**Data extract:**

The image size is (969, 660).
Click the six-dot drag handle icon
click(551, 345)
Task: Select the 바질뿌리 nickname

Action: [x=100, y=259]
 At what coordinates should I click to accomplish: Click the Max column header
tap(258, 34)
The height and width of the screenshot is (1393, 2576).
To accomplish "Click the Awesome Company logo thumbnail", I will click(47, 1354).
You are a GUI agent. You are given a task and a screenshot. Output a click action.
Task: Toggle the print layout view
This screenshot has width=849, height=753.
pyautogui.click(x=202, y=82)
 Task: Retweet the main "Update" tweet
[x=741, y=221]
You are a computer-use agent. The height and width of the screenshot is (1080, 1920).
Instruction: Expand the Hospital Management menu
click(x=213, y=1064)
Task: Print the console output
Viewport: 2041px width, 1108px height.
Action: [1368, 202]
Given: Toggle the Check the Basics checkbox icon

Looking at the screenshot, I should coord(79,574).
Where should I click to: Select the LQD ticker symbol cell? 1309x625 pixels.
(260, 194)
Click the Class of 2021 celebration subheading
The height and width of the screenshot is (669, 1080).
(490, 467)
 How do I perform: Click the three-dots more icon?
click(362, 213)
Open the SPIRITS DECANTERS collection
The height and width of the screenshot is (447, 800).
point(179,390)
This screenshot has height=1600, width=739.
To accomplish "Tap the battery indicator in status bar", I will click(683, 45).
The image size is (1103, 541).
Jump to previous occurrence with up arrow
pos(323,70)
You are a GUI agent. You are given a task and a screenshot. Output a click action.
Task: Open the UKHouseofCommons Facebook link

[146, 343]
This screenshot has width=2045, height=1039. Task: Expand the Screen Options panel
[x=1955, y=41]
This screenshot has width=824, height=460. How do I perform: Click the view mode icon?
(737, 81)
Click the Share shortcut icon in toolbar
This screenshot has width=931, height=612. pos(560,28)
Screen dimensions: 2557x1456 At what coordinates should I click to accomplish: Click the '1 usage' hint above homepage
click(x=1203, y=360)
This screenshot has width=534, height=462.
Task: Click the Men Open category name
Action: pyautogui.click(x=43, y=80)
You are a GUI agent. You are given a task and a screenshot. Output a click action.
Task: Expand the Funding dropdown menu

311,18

**What the exercise asks:** Reproduce the entries above verbatim, starting at the first line of the entries and ending after the line that contains "will click(47, 1354).".

**Expected output:**
The image size is (969, 660).
Click the six-dot drag handle icon
click(551, 345)
Task: Select the 바질뿌리 nickname

Action: [x=100, y=259]
 At what coordinates should I click to accomplish: Click the Max column header
tap(258, 34)
The height and width of the screenshot is (1393, 2576).
To accomplish "Click the Awesome Company logo thumbnail", I will click(47, 1354).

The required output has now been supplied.